Upper limit on payload:
A very interesting thing happens near the inflection point of the rocket mass - fuel mass curve. Before the inflection point, adding more fuel allowed us to hoist a larger payload to the desired velocity.
However, somewhere around $4 \cdot 10^6$ kg of fuel mass (for our selected parameter values) we discover that adding more fuel starts to decrease the payload that can be hoisted! What is happening here is that the cost of the additional fuel having to fight against gravity begins to win out against the benefit of having a high fuel to payload mass ratio.
This shows there is a theoretical upper limit to the payload that can be hoisted on Earth using the propellant technology we have available. It is not possible to simply keep increasing the payload and fuel masses in equal proportion in order to lift arbitrarily large loads, as would be suggested by using the Tsiolkovsky equation with no extra terms for gravity.
Consider the problem in the from of a ratio, what is the ratio of mass used to lift the rocket(fuel), to the mass finally put into orbit(cockpit).
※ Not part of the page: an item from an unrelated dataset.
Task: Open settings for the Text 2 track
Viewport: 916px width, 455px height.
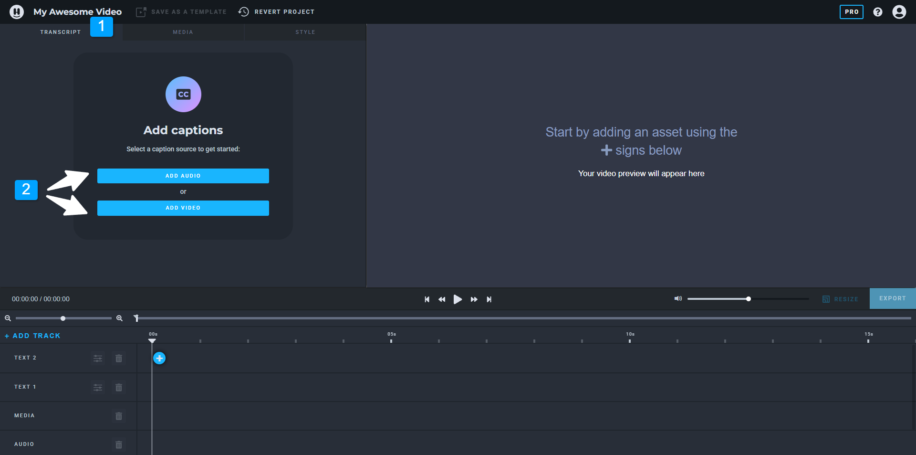Action: pyautogui.click(x=98, y=359)
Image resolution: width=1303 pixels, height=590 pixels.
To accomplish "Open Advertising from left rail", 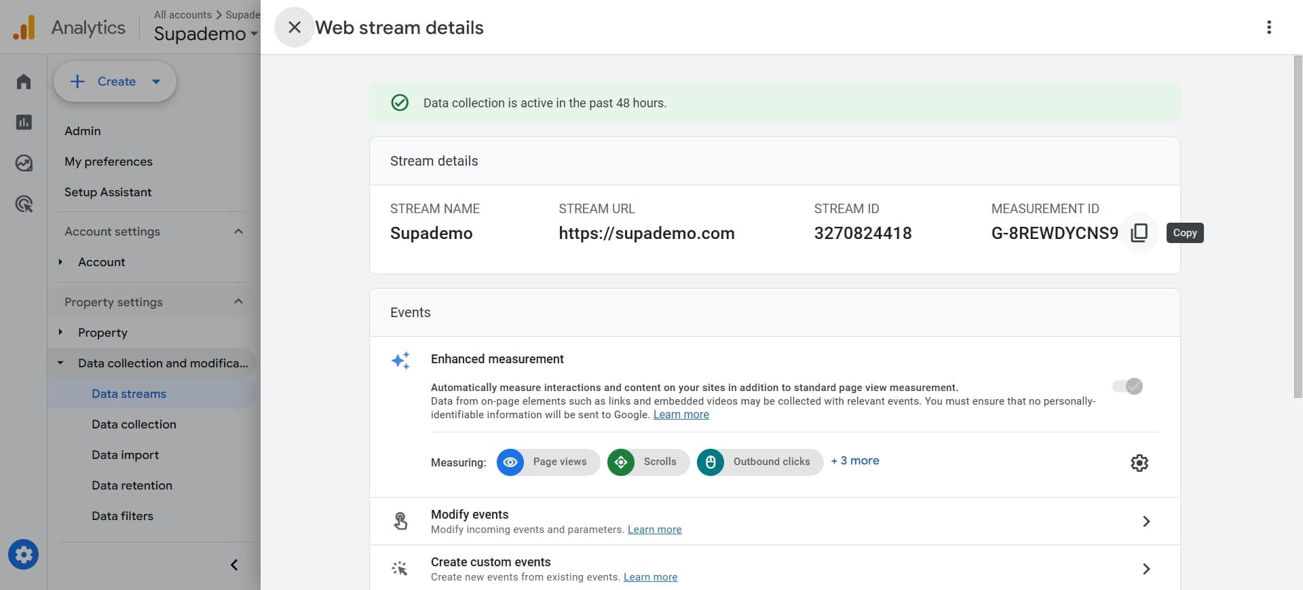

That proportion will be much the same regarding smaller objects that must be put into orbit. If you use the same ratio or proportion to calculate the needed fuel mass for a small craft, you will find you can't even carry the device holding your fuel. This is also why rockets use stages.
The type of fuel used also has an impact, but those are details that need a new question.